Just my thinking....

Ralph


----------



## Ranger518 (Aug 6, 2016)

All my ground is super flat so I really don’t need a super heavy tractor. I know I can add a adapter to the front of a Deere to convert it over and that is what I would do. I would much rather have a good used pre emission tractor so I guess I will keep looking. Anybody have any suggestions of model numbers for a 89-115hp tractor in John Deere case or new holland with a cab and hydraulic shuttle.


----------



## somedevildawg (Jun 20, 2011)

Ranger, I recently bought a Deere 6330 premium with 3800 hrs, Mfwd, FEL, for 44k.....already had to replace water pump, couple of small things needed attention like filters changed, and she's a worker.....
Paid Deere 14k down and pay 10k a year for 3 years.....real nice tractor, think it sold new for around 100k, it's a 2007 model, my new  tractor.


----------



## Ranger518 (Aug 6, 2016)

somedevildawg said:


> Ranger, I recently bought a Deere 6330 premium with 3800 hrs, Mfwd, FEL, for 44k.....already had to replace water pump, couple of small things needed attention like filters changed, and she's a worker.....
> Paid Deere 14k down and pay 10k a year for 3 years.....real nice tractor, think it sold new for around 100k, it's a 2007 model, my new  tractor.


Yea that a prettt good deal. That is way more tractor than I am looking for maybe I can find a deal like that on a smaller frame tractor in the 90hp range.


----------



## somedevildawg (Jun 20, 2011)

Maybe, be diligent but not in a hurry.....I saw this one on a dealer lot, they had just traded for a 6150r. I jumped on it as soon as he told me what he had to have, that's because I had been diligently looking and knew what the tractor was worth. They were asking 45k I offered them 44k and they had to fix a couple of things (roof replaced, tie rod ends, oil pan had a small crack and had to be replaced) change fluids, etc). All part of the negotiation.......
Good luck with your search...


----------



## Ranger518 (Aug 6, 2016)

[quote name="somedevildawg" post="935536" timestamp="1535643034"]

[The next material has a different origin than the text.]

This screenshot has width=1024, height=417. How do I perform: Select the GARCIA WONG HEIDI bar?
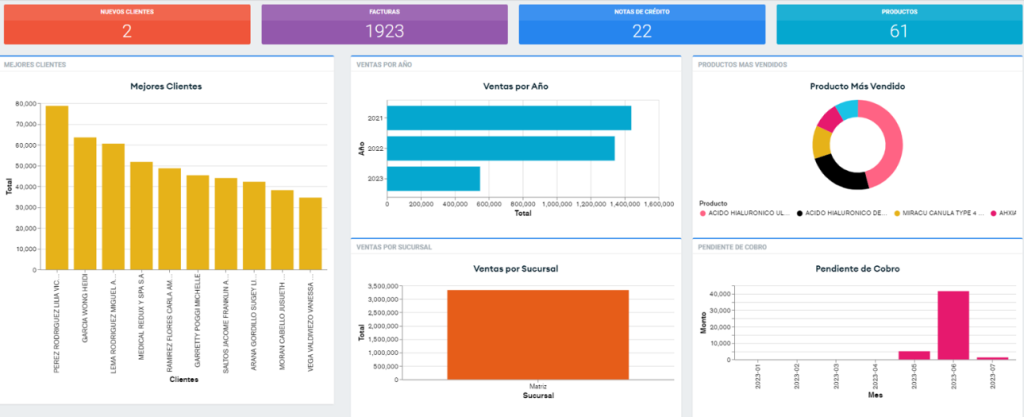pos(85,204)
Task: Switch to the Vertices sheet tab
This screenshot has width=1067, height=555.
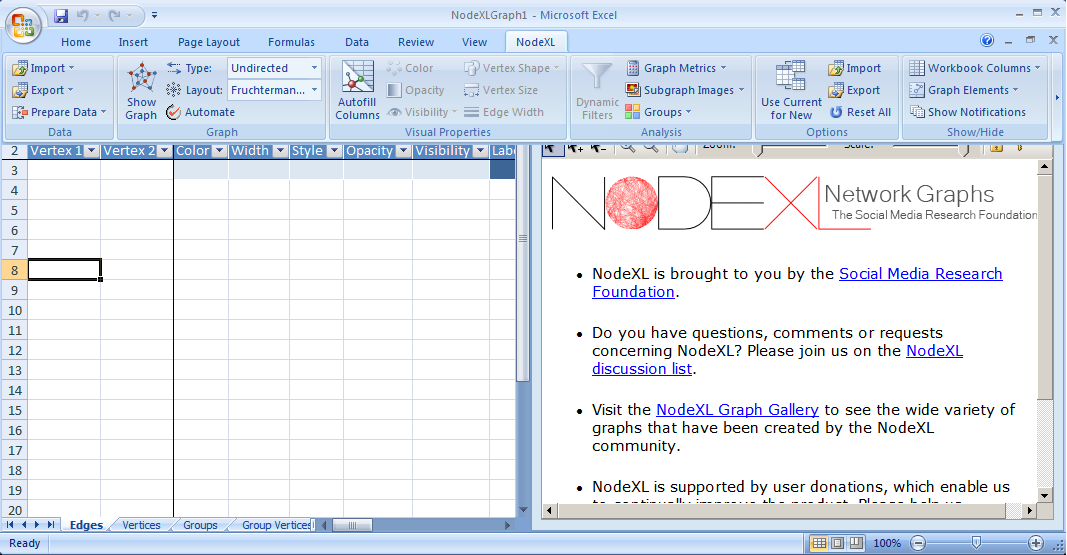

Maybe, be diligent but not in a hurry.....I saw this one on a dealer lot, they had just traded for a 6150r. I jumped on it as soon as he told me what he had to have, that's because I had been diligently looking and knew what the tractor was worth. They were asking 45k I offered them 44k and they had to fix a couple of things (roof replaced, tie rod ends, oil pan had a small crack and had to be replaced) change fluids, etc). All part of the negotiation.......
Good luck with your search...[/quote

Yea I am in no real big hurry as I have been wanting to get a larger cab tractor for the past few years and now I am in the position that I am ready to make it happen I am just hooping I can find a good deal on one before next season. Really hoping I can find something in the size and HP of like a John Deere 5520 should be big to do what I want but also small to work in the small places also.


----------



## r82230 (Mar 1, 2016)

I would also not worry about 100+ HP, as an example the NH T-5 series (no DEF). They are 85 HP to 115 HP, prices when new was less than $4K, top to bottom HP. I could image other colors could be similar.

I must have made a wrong assumption (again), I was guessing dawg's favor color was maybe red & white (with a possible little black thrown in).  Duh, stupid me thinking he was a dog fan, with green being his favorite color, maybe a duck fan.  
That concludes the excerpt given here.